Author Affil Barrows, T.T., Australian National University, Department of Nuclear Physics, Canberra, A.C.T., Australia. Other: University of Newcastle, United Kingdom; Consejo Superior de Investigaciones Cientificas, Spain
Source Paleoceanography, 22(2), PA2215. Publisher: American Geophysical Union, Washington, DC, United States. ISSN: 0883- 8305
Publication Date Jun. 2007
Notes In English. 70 refs. GeoRef Acc. No: 285428. CRREL Acc. No: 62005538
Index Terms radioactive age determination; carbon isotopes; climatic change; isotopes; marine deposits; oxygen; paleoclimatology; Pleistocene; Quaternary deposits; radioactive isotopes; sediments; Antarctica; Australia; Deep Sea Drilling Project--DSDP Site 594; New Zealand; Pacific Ocean--South Pacific; absolute age; Australasia; C-13/C-12; C-14; carbon; Cenozoic; climate change; cores; Deep Sea Drilling Project; DSDP Site 594; Foraminifera; Holocene; ice cores; Invertebrata; IPOD; isotope ratios; Leg 90; marine sediments; microfossils; O-18/O-16; Pacific Ocean; paleotemperature; planktonic taxa; Protista; Quaternary; sea-surface temperature; South Pacific; stable isotopes; upper Pleistocene
Abstract We compile and compare data for the last 150,000 years from four deep-sea cores in the midlatitude zone of the Southern Hemisphere.
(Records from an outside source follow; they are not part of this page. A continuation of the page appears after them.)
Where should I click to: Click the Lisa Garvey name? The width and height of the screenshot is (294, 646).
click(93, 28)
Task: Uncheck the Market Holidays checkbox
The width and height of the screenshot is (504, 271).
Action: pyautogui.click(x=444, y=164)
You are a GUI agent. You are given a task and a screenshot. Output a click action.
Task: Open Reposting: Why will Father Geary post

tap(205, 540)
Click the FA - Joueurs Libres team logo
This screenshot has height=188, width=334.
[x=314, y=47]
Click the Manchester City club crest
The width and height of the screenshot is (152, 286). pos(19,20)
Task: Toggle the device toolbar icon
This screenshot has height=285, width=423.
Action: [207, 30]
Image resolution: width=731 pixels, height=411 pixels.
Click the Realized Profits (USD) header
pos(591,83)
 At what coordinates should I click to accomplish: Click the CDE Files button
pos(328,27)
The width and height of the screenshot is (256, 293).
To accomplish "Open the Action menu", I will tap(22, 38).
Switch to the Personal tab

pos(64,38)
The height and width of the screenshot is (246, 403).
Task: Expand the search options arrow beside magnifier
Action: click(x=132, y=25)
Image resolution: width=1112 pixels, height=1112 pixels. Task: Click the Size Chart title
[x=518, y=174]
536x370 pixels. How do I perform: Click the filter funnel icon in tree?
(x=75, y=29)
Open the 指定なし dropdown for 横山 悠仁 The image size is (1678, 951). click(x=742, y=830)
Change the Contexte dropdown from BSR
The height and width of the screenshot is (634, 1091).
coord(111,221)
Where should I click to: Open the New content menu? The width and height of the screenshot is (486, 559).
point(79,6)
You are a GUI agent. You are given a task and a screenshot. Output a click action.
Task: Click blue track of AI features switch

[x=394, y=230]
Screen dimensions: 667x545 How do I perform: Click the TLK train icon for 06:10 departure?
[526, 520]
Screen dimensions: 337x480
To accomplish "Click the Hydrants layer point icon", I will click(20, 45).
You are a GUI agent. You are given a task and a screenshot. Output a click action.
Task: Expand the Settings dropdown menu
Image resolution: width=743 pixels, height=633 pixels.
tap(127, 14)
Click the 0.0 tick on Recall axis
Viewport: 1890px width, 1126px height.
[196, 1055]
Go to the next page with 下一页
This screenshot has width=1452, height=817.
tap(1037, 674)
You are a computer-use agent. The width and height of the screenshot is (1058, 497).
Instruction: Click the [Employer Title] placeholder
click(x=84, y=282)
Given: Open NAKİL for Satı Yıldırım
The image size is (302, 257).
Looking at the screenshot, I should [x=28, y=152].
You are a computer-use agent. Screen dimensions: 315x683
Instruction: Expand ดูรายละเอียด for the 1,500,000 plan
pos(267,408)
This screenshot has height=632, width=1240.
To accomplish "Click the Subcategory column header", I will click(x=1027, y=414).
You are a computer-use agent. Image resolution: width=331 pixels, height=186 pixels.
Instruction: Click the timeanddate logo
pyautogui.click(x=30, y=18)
We recalculate sea surface temperature estimates derived from foraminifera and compare these with estimates derived from alkenones and magnesium/calcium ratios in foraminiferal carbonate and with accompanying sedimentological and pollen records on a common absolute timescale. Using a stack of the highest-resolution records, we find that first-order climate change occurs in concert with changes in insolation in the Northern Hemisphere. Glacier extent and inferred vegetation changes in Australia and New Zealand vary in tandem with sea surface temperatures, signifying close links between oceanic and terrestrial temperature. In the Southern Ocean, rapid temperature change of the order of 6°C occurs within a few centuries. (mod. journ. abst.)